The Deputy Secretary-General of the United Nations, Amina J. Mohammed, stated this at the Award Ceremony of the Leadership Newspaper, in Abuja, last Thursday.
Mohammed noted that sixty per cent of the world’s best solar resources are on this continent adding that by 2040, Africa could generate ten times more electricity than it needs, and entirely from renewables.
Mohammad regretted that Africa now receives just two per cent of global clean energy investment saying, “And here in Nigeria, more than 86 million people still have no access to electricity at all.”
Expressing concerns over the large population of Nigerians living without access to electricity, the deputy scribe, said however, that Nigeria is responding to this challenge the right way insisting that under President Tinubu’s leadership, Nigeria has developed a best-in-class action plan for climate, one that treats climate not as a constraint but as an engine for growth.

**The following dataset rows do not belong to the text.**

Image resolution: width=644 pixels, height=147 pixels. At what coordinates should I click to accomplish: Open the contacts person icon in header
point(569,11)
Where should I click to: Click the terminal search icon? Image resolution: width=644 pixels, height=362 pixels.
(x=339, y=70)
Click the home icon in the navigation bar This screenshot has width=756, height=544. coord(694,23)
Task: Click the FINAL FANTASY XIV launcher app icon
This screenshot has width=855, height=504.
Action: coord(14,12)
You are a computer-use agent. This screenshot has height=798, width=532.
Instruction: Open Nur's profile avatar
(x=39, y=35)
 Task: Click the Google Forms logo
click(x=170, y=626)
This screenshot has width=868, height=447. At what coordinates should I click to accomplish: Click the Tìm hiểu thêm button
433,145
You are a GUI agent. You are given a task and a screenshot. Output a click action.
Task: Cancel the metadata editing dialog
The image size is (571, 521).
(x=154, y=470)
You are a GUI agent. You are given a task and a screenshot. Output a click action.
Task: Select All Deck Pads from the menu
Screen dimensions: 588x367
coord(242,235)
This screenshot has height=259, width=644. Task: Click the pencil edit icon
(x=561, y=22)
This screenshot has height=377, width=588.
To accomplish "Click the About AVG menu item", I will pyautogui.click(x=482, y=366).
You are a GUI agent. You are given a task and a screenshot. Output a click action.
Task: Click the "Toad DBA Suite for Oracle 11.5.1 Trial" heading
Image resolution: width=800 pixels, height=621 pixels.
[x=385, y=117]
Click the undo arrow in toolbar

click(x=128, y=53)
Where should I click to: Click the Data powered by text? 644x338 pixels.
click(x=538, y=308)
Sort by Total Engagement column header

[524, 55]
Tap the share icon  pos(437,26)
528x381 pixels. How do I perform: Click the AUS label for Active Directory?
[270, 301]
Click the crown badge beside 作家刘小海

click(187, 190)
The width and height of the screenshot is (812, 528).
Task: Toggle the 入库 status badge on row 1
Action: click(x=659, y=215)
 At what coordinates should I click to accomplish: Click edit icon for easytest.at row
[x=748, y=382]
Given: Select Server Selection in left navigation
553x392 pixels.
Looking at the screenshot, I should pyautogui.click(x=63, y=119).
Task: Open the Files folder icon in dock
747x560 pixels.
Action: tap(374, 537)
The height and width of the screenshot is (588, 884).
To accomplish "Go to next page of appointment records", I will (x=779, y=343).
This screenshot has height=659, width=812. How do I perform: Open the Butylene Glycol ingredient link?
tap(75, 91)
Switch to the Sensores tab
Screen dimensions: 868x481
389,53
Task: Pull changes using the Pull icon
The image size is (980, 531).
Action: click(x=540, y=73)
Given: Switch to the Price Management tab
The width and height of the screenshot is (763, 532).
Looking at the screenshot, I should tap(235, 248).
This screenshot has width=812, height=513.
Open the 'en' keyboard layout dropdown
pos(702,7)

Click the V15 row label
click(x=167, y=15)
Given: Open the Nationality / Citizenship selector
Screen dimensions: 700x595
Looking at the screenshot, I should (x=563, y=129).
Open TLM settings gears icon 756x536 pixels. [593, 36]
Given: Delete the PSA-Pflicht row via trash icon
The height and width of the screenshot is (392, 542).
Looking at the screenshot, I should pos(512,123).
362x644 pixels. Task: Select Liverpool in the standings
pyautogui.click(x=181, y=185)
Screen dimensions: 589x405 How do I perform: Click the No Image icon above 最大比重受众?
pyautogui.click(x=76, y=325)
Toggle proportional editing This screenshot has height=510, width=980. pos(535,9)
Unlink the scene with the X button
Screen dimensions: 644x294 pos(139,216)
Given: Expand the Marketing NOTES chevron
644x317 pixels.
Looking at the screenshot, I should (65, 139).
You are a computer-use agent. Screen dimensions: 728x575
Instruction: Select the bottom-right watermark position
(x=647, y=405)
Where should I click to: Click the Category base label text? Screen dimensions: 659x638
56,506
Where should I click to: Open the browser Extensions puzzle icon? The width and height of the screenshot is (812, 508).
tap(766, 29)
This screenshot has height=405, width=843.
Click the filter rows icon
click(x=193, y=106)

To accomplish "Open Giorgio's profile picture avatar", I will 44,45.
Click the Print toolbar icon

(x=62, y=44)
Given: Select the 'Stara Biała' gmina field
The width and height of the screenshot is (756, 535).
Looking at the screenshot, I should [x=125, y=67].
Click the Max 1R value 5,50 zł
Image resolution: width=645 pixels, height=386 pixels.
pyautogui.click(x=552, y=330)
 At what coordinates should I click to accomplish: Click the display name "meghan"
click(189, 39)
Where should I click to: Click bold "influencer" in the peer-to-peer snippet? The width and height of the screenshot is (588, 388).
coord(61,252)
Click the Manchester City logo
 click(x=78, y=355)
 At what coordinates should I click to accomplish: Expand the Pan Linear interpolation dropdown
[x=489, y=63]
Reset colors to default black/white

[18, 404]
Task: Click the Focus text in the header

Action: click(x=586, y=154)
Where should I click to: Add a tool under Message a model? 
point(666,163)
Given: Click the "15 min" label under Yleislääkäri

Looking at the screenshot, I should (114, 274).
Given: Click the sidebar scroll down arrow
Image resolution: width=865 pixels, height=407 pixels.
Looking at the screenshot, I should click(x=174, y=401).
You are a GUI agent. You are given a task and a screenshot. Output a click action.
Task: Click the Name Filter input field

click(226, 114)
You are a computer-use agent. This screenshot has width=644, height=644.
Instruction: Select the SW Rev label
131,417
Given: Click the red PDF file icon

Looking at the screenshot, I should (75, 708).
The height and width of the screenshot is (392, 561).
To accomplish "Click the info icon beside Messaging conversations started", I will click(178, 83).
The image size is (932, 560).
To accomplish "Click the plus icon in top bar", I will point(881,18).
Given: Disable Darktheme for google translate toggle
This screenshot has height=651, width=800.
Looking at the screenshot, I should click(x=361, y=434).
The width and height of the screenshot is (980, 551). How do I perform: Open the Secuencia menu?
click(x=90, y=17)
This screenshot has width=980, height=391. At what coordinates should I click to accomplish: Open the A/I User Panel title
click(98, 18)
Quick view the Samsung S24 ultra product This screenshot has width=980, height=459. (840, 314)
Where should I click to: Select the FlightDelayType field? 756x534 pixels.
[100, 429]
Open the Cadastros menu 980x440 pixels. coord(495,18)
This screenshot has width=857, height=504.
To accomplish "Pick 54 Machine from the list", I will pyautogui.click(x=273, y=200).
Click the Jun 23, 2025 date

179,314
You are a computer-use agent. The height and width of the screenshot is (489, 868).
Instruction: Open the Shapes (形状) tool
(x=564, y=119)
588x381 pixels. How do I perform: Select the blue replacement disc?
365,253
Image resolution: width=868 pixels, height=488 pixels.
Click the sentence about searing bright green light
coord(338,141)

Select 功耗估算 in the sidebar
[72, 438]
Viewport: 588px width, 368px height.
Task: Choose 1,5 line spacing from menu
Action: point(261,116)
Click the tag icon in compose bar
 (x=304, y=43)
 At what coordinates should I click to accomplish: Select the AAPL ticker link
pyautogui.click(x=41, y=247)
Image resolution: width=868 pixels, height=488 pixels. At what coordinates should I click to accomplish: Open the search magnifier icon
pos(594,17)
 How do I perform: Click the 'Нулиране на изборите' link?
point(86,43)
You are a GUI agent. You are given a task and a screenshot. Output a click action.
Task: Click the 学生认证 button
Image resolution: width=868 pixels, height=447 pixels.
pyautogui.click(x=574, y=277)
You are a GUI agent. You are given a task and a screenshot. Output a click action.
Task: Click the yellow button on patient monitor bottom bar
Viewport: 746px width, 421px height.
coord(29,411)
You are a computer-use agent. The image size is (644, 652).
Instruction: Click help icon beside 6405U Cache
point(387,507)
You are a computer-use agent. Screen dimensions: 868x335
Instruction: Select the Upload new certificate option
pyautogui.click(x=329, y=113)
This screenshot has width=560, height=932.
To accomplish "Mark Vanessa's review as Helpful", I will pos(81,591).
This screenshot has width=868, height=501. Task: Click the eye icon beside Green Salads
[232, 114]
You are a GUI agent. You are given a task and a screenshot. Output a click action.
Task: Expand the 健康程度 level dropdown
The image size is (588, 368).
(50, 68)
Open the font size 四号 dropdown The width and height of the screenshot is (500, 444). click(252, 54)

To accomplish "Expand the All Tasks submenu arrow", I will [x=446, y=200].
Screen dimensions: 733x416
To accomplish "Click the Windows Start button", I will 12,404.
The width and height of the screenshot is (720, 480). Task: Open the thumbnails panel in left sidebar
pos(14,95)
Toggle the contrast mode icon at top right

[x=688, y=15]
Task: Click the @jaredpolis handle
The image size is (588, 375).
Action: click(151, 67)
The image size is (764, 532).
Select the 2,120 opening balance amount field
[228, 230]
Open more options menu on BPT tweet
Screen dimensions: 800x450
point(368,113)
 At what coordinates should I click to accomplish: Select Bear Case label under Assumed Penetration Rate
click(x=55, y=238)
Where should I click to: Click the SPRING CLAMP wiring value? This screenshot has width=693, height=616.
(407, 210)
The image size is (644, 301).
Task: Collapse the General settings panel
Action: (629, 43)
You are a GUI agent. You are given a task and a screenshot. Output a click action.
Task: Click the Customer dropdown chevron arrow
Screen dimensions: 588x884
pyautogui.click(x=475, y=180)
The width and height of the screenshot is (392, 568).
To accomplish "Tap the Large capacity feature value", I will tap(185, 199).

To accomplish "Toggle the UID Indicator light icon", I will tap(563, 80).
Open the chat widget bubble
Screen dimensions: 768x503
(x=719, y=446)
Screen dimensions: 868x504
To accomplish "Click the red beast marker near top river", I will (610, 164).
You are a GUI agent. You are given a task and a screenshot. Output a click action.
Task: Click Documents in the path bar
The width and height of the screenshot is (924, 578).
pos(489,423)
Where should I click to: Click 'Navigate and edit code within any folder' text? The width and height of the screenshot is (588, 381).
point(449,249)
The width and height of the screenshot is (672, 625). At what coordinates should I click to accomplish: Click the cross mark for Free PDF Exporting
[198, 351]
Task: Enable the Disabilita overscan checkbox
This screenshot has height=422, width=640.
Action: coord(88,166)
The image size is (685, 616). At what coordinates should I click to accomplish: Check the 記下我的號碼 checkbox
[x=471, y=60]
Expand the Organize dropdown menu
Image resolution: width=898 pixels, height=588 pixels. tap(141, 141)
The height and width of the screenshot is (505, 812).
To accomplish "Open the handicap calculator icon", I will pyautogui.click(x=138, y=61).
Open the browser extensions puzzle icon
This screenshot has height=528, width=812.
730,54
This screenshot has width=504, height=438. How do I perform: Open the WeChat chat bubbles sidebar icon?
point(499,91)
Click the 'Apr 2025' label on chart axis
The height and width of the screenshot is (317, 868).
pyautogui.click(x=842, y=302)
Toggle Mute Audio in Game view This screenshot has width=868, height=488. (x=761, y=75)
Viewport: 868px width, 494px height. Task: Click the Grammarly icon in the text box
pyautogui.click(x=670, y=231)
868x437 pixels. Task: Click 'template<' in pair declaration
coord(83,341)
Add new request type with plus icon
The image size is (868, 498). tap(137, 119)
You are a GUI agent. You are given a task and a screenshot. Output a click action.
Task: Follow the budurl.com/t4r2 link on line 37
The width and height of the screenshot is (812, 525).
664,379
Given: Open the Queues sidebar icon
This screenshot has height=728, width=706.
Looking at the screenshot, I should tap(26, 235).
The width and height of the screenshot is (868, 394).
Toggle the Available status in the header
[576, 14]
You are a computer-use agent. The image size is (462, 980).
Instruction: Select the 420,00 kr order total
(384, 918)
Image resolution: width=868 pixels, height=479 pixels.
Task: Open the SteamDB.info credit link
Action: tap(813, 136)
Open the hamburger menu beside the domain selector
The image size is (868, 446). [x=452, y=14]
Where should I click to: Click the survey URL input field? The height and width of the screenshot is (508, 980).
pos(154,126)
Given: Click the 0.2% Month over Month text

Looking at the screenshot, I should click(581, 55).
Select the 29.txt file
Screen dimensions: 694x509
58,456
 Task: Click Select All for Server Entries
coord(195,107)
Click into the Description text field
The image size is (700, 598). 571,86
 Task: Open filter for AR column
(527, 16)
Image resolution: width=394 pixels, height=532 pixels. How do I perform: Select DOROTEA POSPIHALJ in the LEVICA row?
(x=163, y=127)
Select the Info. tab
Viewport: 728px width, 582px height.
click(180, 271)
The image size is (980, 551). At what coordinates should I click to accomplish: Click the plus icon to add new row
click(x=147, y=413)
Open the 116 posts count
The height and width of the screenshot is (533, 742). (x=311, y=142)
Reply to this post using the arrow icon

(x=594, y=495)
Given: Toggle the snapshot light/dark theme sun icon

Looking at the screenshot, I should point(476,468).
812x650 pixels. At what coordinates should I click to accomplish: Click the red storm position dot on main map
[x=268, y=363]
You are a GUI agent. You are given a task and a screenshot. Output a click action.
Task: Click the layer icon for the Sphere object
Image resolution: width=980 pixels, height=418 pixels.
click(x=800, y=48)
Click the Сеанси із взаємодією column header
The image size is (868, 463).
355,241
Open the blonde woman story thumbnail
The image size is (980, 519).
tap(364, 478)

According to her, by placing energy access, climate-smart agriculture, clean cooking, and water management at the heart of its development agenda, Nigeria is showing what serious climate leadership looks like but Nigeria cannot close the climate action gap alone.
 “Developed countries must the triple adaptation financing, we need for serious contributions to the Loss and Damage Fund, and mobilize 300 billion dollars per year by 2035 for developing countries to succeed. Early warning systems need to reach everyone, so that communities have the means to prepare for climate shocks before they hit.
“And as Africa drives the global renewables revolution, including through its critical minerals, Africans must be the first and primary beneficiaries of the wealth that they generate”, Mohammed stated.